Stewart Rome, ancien maire à la réputation douteuse d’une petite ville américaine, se remémore un évènement sordide qui bouleversa son existence alors qu’il n’était qu’un jeune adolescent. En 1967, on retrouvait Masha, la très belle jeune fille d’origine étrangère dont il était amoureux, sauvagement violentée dans une pièce de son lycée. Un jeune noir, avec qui Stewart partageait déjà une histoire, était rapidement écroué. Était-il coupable? D’autres amis de Stewart avaient-ils une responsabilité dans l’affaire? Stewart lui-même est-il innocent? Et aussi, quelle confiance lui accorder?

Même si l’auteur s’adresse à vous comme à un vieil ami, vous restez tout de même à sa merci. Vous devez penser ce qu’il vous dit de penser, suivre les pistes qu’il dessine, soupeser les indices qu’il vous présente, sans savoir quels indices, quelles pistes, quels points de vue sont peut-être cachés, effacés, niés. Vous devez croire en l’honnêteté de l’auteur. Vous devez croire qu’il est aussi bien intentionné que vous.

Richard Krawiec ne fait pas qu’aiguillonner avec une redoutable efficacité son lecteur en maniant certains des codes mêlés du thriller et du post-modernisme.

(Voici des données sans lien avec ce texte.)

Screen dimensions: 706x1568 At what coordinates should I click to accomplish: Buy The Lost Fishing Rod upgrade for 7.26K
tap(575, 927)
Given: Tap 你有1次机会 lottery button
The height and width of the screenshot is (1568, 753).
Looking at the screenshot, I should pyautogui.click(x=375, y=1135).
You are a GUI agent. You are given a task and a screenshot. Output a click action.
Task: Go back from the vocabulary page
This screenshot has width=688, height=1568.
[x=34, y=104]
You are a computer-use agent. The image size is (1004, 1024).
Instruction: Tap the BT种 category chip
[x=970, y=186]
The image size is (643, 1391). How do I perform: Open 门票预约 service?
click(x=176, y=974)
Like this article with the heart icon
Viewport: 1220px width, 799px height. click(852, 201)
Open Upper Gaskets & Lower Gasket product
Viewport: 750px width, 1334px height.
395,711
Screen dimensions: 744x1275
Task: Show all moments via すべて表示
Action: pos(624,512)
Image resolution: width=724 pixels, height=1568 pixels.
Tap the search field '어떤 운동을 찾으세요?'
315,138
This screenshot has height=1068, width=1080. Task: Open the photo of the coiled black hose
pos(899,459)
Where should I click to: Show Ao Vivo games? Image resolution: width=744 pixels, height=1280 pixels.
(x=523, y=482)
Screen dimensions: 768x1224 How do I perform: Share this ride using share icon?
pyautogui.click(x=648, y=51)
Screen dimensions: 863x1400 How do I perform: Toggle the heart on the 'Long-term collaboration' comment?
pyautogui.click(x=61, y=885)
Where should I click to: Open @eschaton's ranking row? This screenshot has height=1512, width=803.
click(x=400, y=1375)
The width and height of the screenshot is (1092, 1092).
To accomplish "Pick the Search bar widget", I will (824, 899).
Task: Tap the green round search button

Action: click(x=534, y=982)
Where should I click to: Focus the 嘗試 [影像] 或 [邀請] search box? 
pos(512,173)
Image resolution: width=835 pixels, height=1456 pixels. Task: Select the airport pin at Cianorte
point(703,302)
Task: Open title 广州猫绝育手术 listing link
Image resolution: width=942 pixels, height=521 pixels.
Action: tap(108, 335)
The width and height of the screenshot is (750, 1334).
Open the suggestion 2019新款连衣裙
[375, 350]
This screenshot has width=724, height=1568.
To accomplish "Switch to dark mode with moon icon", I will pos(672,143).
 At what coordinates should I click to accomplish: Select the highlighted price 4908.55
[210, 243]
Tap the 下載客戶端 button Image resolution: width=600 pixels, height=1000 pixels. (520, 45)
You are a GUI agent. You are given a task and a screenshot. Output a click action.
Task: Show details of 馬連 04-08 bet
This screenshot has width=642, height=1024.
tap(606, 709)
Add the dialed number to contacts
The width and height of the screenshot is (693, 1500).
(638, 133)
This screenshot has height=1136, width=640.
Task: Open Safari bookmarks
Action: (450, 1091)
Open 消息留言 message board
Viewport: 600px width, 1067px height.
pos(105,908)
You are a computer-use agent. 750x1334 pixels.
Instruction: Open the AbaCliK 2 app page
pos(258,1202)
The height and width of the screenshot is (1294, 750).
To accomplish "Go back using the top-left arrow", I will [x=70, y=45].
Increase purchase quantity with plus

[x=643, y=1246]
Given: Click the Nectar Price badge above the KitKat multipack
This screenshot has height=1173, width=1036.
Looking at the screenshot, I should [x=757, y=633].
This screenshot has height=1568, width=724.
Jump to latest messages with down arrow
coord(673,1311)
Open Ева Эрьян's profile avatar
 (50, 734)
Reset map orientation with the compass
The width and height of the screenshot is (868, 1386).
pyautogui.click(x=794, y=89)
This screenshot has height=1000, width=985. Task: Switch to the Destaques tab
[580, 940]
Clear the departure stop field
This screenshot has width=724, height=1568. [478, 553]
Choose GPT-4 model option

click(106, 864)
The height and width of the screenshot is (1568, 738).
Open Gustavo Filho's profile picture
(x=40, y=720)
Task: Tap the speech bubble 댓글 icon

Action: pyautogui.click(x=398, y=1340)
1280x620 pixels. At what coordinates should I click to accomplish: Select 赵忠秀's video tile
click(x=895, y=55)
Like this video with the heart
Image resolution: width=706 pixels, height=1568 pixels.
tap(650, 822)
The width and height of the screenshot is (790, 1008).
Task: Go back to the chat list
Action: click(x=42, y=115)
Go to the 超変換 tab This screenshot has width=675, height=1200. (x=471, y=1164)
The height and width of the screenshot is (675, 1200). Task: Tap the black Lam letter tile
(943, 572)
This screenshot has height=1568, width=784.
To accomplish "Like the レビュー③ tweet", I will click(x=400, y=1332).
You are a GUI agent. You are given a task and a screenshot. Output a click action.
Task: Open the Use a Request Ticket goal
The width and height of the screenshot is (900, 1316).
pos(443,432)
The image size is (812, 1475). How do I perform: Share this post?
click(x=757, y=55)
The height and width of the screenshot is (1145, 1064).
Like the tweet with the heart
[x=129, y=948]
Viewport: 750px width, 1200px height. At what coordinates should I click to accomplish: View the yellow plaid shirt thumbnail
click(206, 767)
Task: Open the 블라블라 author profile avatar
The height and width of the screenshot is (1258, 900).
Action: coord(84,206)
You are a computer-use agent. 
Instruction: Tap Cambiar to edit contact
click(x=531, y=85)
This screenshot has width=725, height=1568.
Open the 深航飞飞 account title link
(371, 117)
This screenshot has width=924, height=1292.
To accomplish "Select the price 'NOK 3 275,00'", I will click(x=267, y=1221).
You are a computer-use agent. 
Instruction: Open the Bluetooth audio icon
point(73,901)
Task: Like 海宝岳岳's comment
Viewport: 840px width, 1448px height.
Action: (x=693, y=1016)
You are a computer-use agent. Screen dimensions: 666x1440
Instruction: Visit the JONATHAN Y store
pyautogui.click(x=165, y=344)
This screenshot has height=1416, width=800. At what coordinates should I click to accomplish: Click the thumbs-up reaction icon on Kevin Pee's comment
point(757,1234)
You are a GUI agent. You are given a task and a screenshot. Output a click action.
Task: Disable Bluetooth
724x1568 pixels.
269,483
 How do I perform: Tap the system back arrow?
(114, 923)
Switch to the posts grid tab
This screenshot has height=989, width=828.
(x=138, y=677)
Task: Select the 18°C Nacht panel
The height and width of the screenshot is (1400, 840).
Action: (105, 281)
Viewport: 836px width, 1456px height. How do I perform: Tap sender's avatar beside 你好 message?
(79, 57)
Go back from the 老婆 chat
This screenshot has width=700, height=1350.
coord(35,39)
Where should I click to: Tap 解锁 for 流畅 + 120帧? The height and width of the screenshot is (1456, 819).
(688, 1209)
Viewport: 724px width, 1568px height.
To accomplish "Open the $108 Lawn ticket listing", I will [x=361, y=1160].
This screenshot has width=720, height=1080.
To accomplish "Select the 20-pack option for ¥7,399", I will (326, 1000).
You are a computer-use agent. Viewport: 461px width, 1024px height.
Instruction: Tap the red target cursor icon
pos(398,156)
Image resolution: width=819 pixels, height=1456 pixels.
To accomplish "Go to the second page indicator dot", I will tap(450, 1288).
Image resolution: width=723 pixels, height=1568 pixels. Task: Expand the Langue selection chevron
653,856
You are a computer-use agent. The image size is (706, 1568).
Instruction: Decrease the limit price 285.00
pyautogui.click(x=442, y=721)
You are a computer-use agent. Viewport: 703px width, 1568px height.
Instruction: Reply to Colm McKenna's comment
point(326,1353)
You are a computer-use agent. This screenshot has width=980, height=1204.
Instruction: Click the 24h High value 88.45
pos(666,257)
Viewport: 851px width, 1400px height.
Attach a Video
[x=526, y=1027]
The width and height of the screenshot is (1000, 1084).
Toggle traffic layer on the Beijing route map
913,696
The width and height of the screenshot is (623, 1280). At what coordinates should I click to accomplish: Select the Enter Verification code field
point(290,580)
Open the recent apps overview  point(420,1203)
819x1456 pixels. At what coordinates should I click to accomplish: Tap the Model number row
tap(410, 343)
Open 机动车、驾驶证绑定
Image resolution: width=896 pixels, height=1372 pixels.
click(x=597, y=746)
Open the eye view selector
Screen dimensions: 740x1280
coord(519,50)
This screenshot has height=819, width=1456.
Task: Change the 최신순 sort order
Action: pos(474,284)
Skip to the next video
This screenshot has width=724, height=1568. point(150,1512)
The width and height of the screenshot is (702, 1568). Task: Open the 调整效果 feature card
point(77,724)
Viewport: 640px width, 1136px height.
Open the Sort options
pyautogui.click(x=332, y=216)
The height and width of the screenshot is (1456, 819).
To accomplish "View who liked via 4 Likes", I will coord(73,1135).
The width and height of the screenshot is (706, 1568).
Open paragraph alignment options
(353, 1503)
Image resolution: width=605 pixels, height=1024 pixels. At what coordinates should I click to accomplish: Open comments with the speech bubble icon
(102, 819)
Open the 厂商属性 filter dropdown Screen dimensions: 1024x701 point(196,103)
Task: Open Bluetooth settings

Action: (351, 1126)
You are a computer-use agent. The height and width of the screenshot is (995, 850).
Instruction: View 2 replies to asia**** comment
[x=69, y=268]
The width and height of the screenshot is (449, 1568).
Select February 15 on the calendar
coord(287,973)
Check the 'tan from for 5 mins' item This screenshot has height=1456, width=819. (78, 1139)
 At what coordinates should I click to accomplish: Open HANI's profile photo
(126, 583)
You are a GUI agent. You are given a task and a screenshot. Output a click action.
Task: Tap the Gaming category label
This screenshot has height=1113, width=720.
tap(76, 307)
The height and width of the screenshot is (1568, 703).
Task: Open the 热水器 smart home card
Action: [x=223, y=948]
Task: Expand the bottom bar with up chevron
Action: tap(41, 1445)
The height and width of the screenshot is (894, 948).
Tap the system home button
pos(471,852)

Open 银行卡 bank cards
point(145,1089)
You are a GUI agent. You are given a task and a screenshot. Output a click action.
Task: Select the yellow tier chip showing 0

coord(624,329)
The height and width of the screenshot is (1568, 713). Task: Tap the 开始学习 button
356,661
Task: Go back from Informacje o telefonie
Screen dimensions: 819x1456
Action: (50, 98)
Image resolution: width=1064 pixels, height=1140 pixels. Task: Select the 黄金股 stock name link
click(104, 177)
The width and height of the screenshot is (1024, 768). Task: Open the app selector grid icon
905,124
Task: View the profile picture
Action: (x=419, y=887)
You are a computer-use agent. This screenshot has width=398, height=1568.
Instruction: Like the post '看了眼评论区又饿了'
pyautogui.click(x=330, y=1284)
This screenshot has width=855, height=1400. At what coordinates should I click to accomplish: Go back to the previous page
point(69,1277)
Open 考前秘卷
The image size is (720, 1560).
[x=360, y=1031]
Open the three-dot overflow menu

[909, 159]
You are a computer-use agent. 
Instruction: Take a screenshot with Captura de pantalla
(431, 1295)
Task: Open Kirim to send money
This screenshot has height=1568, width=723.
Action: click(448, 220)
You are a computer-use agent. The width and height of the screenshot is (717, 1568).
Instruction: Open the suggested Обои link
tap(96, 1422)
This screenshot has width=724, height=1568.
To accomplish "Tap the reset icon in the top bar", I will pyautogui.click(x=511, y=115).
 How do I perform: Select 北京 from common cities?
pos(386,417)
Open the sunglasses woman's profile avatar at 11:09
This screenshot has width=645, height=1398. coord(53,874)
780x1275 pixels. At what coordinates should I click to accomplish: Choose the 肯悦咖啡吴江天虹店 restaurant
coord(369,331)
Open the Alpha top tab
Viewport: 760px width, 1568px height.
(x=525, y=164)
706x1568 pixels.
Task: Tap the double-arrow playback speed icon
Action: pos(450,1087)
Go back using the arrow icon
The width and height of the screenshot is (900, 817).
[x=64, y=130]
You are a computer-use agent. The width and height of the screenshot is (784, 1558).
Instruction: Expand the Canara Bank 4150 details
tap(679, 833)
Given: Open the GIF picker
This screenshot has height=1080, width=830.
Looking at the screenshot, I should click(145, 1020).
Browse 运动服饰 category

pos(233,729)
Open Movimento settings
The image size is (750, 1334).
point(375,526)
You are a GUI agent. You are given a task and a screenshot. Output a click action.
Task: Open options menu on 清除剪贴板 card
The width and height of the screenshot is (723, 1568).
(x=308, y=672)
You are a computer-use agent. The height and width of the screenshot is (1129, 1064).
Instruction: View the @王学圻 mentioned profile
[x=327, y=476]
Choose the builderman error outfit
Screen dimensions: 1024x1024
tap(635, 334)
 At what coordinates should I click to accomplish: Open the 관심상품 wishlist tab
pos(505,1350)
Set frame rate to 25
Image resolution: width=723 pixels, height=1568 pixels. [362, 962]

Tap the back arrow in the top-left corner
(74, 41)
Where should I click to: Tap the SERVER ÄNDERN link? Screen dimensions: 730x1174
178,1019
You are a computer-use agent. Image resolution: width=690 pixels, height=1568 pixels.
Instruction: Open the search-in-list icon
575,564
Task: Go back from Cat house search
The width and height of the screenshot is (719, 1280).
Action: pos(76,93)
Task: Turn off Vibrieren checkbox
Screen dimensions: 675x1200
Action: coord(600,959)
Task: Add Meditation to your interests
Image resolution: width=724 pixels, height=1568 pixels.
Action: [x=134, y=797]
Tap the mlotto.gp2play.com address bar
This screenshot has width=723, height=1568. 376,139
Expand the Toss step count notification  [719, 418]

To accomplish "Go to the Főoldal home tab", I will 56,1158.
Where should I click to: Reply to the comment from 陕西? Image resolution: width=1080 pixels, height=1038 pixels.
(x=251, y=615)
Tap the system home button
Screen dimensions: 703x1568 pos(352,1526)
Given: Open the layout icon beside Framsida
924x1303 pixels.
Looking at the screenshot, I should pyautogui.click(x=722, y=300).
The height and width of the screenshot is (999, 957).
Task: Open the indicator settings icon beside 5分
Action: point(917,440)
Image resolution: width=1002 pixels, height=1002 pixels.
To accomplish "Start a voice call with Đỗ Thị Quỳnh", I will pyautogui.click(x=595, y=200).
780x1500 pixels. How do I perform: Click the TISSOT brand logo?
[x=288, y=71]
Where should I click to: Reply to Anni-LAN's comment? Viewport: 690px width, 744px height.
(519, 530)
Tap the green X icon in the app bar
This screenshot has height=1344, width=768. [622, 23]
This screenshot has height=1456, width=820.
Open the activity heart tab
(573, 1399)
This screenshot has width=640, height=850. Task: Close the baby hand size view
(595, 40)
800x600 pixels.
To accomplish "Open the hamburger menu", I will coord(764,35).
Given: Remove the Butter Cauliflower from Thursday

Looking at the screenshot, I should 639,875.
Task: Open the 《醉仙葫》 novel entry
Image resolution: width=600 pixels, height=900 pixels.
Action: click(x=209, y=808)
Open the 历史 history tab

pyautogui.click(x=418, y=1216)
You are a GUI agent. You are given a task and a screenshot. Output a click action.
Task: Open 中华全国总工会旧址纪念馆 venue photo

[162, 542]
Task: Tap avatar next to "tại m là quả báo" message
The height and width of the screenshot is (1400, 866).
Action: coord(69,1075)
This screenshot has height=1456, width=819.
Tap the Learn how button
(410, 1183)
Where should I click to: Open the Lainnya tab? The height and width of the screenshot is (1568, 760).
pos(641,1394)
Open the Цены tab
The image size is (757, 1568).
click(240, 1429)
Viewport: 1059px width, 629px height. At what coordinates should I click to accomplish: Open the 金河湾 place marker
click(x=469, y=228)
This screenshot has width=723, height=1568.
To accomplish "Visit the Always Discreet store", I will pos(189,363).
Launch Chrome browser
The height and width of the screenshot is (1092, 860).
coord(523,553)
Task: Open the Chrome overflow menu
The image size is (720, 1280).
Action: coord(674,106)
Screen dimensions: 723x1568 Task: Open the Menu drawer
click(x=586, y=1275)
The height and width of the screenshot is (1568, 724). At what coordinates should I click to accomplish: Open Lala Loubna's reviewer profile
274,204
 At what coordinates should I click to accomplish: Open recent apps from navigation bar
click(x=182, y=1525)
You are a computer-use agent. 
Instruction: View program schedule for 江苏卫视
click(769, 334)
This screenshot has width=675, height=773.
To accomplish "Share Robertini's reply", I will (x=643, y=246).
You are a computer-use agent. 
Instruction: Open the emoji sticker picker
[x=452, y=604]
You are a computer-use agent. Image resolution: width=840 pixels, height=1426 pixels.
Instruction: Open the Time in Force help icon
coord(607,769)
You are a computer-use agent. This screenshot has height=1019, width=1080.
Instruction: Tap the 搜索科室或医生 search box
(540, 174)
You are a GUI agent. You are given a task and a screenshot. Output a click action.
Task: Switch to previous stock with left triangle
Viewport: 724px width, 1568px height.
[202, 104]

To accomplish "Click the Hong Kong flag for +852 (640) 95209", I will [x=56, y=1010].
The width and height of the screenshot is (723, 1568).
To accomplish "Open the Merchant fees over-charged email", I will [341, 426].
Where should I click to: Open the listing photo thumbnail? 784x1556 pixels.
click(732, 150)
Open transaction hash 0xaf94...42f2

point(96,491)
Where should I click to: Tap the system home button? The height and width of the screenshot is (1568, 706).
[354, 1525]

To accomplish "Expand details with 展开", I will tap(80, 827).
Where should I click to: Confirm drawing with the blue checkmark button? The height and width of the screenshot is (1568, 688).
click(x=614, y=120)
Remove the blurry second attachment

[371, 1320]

Paria est d’une redoutable efficacité narrative, il questionne remarquablement les codes sur lesquels reposent cette efficacité, mais il n’est jamais de l’ordre de l’expérience esthétique gratuite.

Il faut tout un village pour élever un enfant.

Alors qu’il existe bien des misanthropes volontaires, personne ne s’érige en paria. On n’est paria que par devers soi. Et on ne l’est, on ne le devient (tout comme on craint de l’être ou de le devenir) que parce que quelque chose d’autre que nous-mêmes nous y entraine (ou menace de nous entrainer). Et pour éviter cela, pour éviter le risque d’être irrémédiablement rejeté à l’écart d’une communauté, d’un village, d’une fratrie, etc. nous sommes parfois prêts à en accepter les sacrifices les plus radicaux. On peut renoncer à l’amitié. On peut y sacrifier l’amour. Le prix de l’adhésion à une communauté, et donc ce sur ce quoi cette communauté se cimente, au mépris des valeurs qu’elle affiche, peut parfois prendre le goût du sang ou de la haine.

On peut s’habituer à la haine. Elle justifie tous nos actes. Et c’est bien plus facile que d’avoir une conscience.

Richard Krawiec, Paria, 2020, Tusitala, trad. Charles Recoursé.